If a line contains "Screen dimensions: 580x284", it is the last one to write out; begin with the first line of the records and copy each exactly.
::::::::
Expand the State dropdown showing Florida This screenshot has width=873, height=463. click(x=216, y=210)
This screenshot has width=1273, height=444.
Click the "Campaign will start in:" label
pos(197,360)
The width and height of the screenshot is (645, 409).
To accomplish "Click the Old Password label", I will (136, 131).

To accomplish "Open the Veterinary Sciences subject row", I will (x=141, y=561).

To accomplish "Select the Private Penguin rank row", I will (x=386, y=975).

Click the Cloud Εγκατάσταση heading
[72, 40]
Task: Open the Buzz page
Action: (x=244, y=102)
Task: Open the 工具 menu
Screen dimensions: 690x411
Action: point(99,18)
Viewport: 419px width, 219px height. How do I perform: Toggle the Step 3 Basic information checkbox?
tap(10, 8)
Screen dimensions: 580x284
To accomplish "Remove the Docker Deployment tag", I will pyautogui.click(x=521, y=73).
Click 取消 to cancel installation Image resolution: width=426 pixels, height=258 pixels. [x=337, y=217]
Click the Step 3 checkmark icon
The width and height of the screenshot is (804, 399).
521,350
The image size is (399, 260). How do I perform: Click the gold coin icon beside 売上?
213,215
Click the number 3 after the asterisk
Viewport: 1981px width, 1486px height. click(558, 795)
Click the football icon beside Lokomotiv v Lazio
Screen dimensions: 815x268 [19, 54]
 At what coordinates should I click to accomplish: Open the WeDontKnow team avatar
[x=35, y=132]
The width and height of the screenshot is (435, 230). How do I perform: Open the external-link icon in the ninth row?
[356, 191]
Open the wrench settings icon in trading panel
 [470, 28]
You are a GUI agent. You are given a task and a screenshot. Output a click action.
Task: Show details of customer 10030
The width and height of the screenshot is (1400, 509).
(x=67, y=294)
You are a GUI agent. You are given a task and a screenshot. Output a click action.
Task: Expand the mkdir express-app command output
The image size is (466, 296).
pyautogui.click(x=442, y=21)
::::::::
* _Result for this task_:
Expand the State dropdown showing Florida This screenshot has width=873, height=463. click(x=216, y=210)
This screenshot has width=1273, height=444.
Click the "Campaign will start in:" label
pos(197,360)
The width and height of the screenshot is (645, 409).
To accomplish "Click the Old Password label", I will (136, 131).

To accomplish "Open the Veterinary Sciences subject row", I will (x=141, y=561).

To accomplish "Select the Private Penguin rank row", I will (x=386, y=975).

Click the Cloud Εγκατάσταση heading
[72, 40]
Task: Open the Buzz page
Action: (x=244, y=102)
Task: Open the 工具 menu
Screen dimensions: 690x411
Action: point(99,18)
Viewport: 419px width, 219px height. How do I perform: Toggle the Step 3 Basic information checkbox?
tap(10, 8)
Screen dimensions: 580x284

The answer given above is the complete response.